One of the most common methods used to diagnose sleep apnea is a sleep study, which may require an overnight stay at a sleep center. The sleep study monitors a variety of functions during sleep including sleep state, eye movement, muscle activity, heart rate, respiratory effort, airflow, and blood oxygen levels. This test is used both to diagnose sleep apnea and to determine its severity. Sometimes, treatment can be started during the first night in the sleep center.

The treatment of choice for obstructive sleep apnea is continuous positive airway pressure device (CPAP). CPAP is a mask that fits over the nose and/or mouth, and gently blows air into the airway to help keep it open during sleep. This method of treatment is highly effective. Using the CPAP as recommended by your doctor is very important.

Other methods of treating sleep apnea include: dental appliances which reposition the lower jaw and tongue; upper airway surgery to remove tissue in the airway; nasal expiratory positive airway pressure where a disposable valve covers the nostrils; and treatment using hypoglossal nerve stimulation where a stimulator is implanted in the patient’s chest with leads connected to the hypoglossal nerve that controls tongue movement as well as to a breathing sensor. The sensor monitors breathing patterns during sleep and stimulates the hypoglossal nerve to move the tongue to maintain an open airway.

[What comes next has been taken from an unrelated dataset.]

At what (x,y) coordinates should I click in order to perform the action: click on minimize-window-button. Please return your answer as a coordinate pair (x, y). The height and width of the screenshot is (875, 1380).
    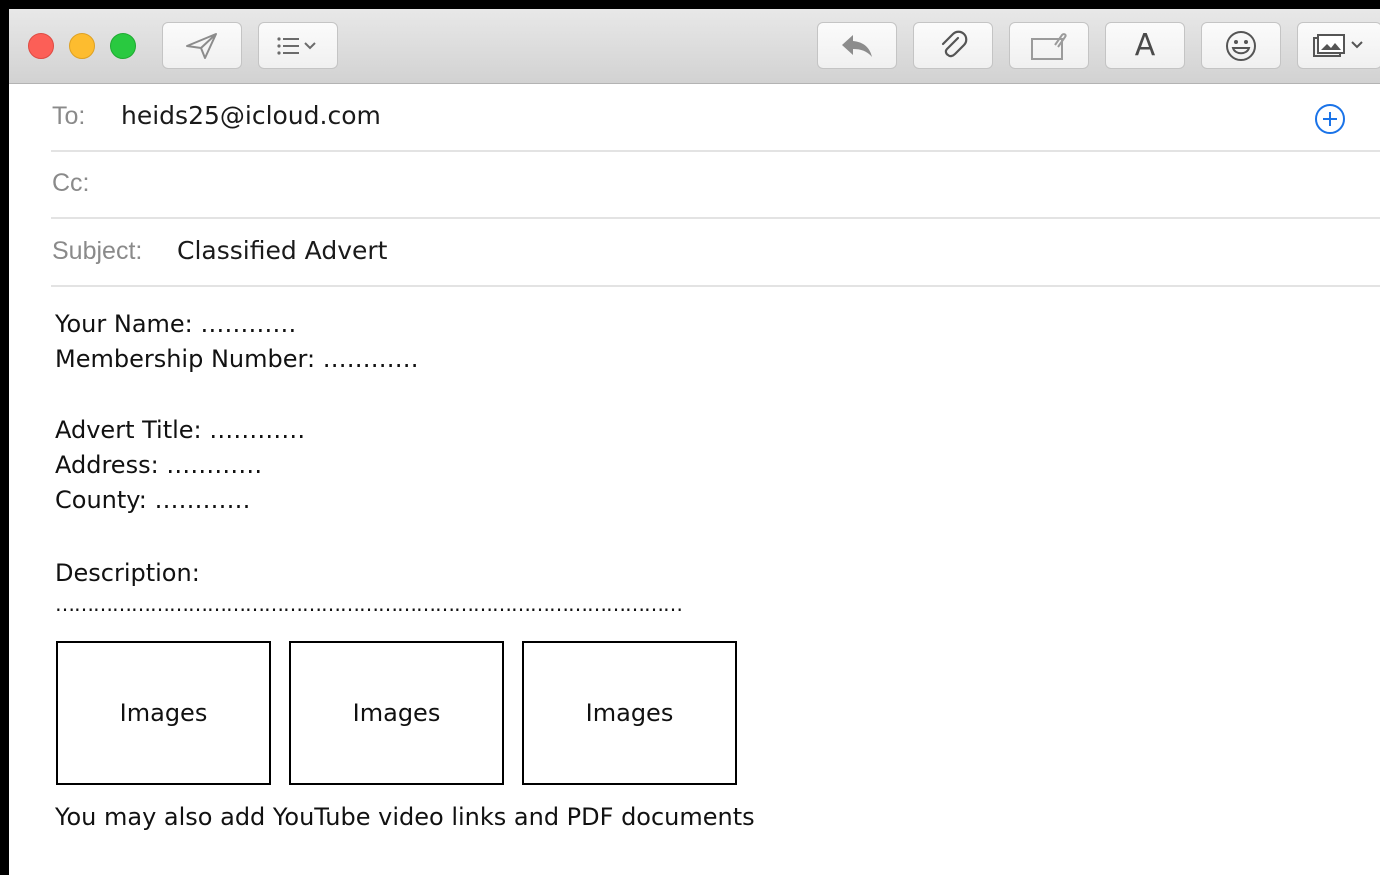
    Looking at the image, I should click on (82, 46).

Lifestyle changes are effective ways of mitigating symptoms of sleep apnea. Here are some tips that may help reduce apnea severity:

  • Lose weight. If you are overweight, this is the most important action you can take to cure your sleep apnea (CPAP only treats it; weight loss can cure it in the overweight person).
  • Avoid alcohol; it causes frequent nighttime awakenings, and makes the upper airway breathing muscles relax.
  • Quit smoking. Cigarette smoking worsens swelling in the upper airway, making apnea (and snoring) worse.
  • Some patients with mild sleep apnea or heavy snoring have fewer breathing problems when they are lying on their sides instead of their backs.

Coping with Sleep Apnea

The most important part of treatment for people with OSA is using the CPAP whenever they sleep. The health benefits of this therapy can be enormous, but only if used correctly. If you are having problems adjusting your CPAP or you’re experiencing side effects of wearing the appliance, talk to the doctor who prescribed it and ask for assistance.

Getting adequate sleep is essential to maintaining health in OSA patients. If you have symptoms of insomnia such as difficulty falling asleep, staying asleep, or waking up unrefreshed, talk to your doctor about treatment options. Keep in mind that certain store-purchased and prescription sleep aids may impair breathing in OSA patients. One exception is ramelteon, which was studied in mild and moderate OSA patients and found to not harm their breathing.